Task → Gather every line of the data below that contains the string "computer", and treat uppercase and lowercase as different.

Extracted information →

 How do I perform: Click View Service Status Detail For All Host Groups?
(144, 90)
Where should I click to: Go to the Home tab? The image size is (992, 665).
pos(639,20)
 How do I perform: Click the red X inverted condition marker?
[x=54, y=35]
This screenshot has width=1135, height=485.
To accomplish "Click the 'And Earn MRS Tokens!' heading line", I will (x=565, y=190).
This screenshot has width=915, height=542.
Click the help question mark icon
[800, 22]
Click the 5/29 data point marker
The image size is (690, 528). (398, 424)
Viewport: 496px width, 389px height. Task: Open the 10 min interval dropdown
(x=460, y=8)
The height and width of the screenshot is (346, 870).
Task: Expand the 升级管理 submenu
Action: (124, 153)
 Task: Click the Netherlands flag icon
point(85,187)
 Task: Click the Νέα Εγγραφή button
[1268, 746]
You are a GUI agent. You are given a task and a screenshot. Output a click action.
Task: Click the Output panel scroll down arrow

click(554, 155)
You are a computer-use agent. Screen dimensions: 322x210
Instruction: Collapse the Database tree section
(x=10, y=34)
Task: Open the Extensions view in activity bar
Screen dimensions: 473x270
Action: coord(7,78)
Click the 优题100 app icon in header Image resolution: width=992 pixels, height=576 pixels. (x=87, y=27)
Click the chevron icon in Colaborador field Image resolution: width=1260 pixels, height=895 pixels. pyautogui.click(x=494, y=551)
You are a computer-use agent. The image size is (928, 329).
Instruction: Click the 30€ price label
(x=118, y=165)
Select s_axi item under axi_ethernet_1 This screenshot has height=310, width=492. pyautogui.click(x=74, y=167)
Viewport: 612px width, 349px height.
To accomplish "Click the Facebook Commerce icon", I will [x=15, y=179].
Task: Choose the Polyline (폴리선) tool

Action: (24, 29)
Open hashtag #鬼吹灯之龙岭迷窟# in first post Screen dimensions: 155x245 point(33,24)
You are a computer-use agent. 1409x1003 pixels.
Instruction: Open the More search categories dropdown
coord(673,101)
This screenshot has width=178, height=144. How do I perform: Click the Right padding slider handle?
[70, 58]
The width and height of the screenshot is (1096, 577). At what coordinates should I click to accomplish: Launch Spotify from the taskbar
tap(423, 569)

Task answer →
You are a computer-use agent. Screen dimensions: 322x210
You are a computer-use agent. The image size is (928, 329).
You are a computer-use agent. 1409x1003 pixels.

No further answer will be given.